EXTRAIT DU TEXTE:
--*--

Aussi M. Napias ne s’est-il pas contenté de formuler des critiques. Il a pu citer des exemples de crèches bien aménagée, bien dirigées, où la mère peut confier son enfant, sans crainte de le voir exposéê à la contagion, ou de recevoir une nourriture plus mauvaise que celle qu’elle peut lui assurer.
Il faut d’abord une bonne installation. Quelques-uns de ses collègues de la Société de médecine publique et d’hygiène, se sont fait un plaisir de dresser des plans de crèches, parfois un peu trop luxueux et partant trop coûteux, mais où l’air circule librement, où l’enfant serait bien gardé, bien nourri, bien pomponné. Je me borne à mettre ’sous les yeux du lecteur quelques figures représentant trois crèches installées depuis assez longtemps : la crèche Sainte Marguerite de Grenelle, de M. Cacheux (fig. 2) ; la nursery municipale de Grenoble (fig. 3) ; le pouponnat de Guise (fig. 4) et un projet dressé par M. Bouhon, architecte (fig. 5). Comme on peut le voir par ces différents dessins, une crèche doit comprendre une ou deux salles pour les berceaux et lits (enfants sevrés et non sevrés) une petite salle d’isolement en cas de maladie contagieuse dont on ne s’est pas aperçu à l’entrée le matin, une salle de toilette, bains et lavabos, une salle d’allaitement, une saIle de jeux, véranda fermée l’hiver, jardin et les accessoires (cuisine, logements des surveillants, waterclosets, etc.).
Le projet de M. Bouhon (fig.5) vise un effectif de 100 enfants, 60 berceaux, 40 lits ; il est, on le voit, bien conçu et répond à toutes les exigences de l’hygiène.
Voilà pour l’installation de la crèche ; reste la question du mobilier, lits, toilettes, chaises, voitures, M. Napias a tout prévu et de concert avec un jeune ingénieur, M. Herbet, a combiné tout un matériel solide, facile à nettoyer, ce qui est important, et relativement peu coûteux.
II ne m’est pas possible de donner ici la nomenclature et le dessin de tous ces meubles variés ; ce qu’on peut dire, c’est que, s’ils sont sujets à modification et à perfection, ils constituent un progrès réel sur l’ameublement actuel. J’omettais de mentionner un des meubles les plus indispensables, l’étuve pour la désinfection des vêtements. Aussitôt arrivés, les enfants doivent être déshabillés dans le vestiaire où se trouve l’étuve, revêtus d’un uniforme pris dans le panier métallique de l’étuve qui porte le numéro de l’enfant ; on replace dans ce panier les vêtements qu’il avait sur lui en arrivant. Pendant la journée, les vêtements sont désinfectés, séchés, et le soir, au départ, l’enfant trouve un habillement propre et assaini. De même pour la nourriture : le lait doit être stérilisé au bain-marie d’eau bouillante. Chaque enfant doit avoir sa bouteille numérotée. Enfin, suivant l’exemple du Dr Gallois, le directeur de la nursery de Grenoble, l’alimentation doit être réglée d’une façon exacte suivant l’âge du bébé.

--*--

À FAIRE:
1. Selon le texte sur les crèches, combien d'enfants le projet de M. Bouhon prévoit-il d'accueillir ?
2. Recopiez sans rien changer le passage du texte sur les crèches qui va de « Le projet de » jusqu'à « relativement peu coûteux. ».
3. Relevez toutes les personnes nommées dans le texte sur les crèches.

DONNÉES FOURNIES:
--*--

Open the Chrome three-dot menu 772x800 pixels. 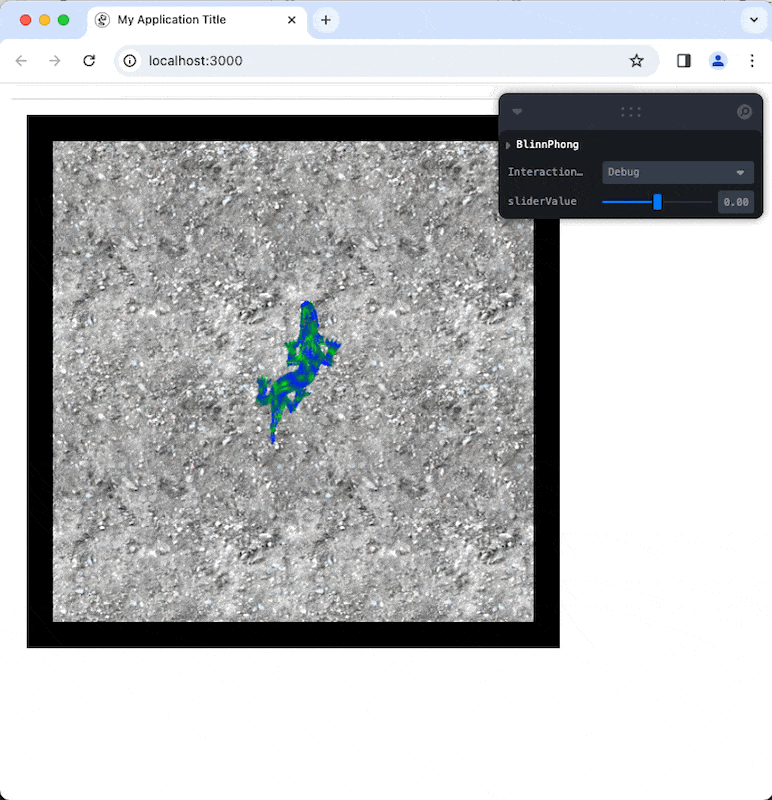point(752,61)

--*--

RÉSULTATS DE L'EXERCICE:
1. 100 enfants, avec 60 berceaux et 40 lits.

2.
Le projet de M. Bouhon (fig.5) vise un effectif de 100 enfants, 60 berceaux, 40 lits ; il est, on le voit, bien conçu et répond à toutes les exigences de l’hygiène.
Voilà pour l’installation de la crèche ; reste la question du mobilier, lits, toilettes, chaises, voitures, M. Napias a tout prévu et de concert avec un jeune ingénieur, M. Herbet, a combiné tout un matériel solide, facile à nettoyer, ce qui est important, et relativement peu coûteux.

3. M. Napias, M. Cacheux, M. Bouhon, M. Herbet, le Dr Gallois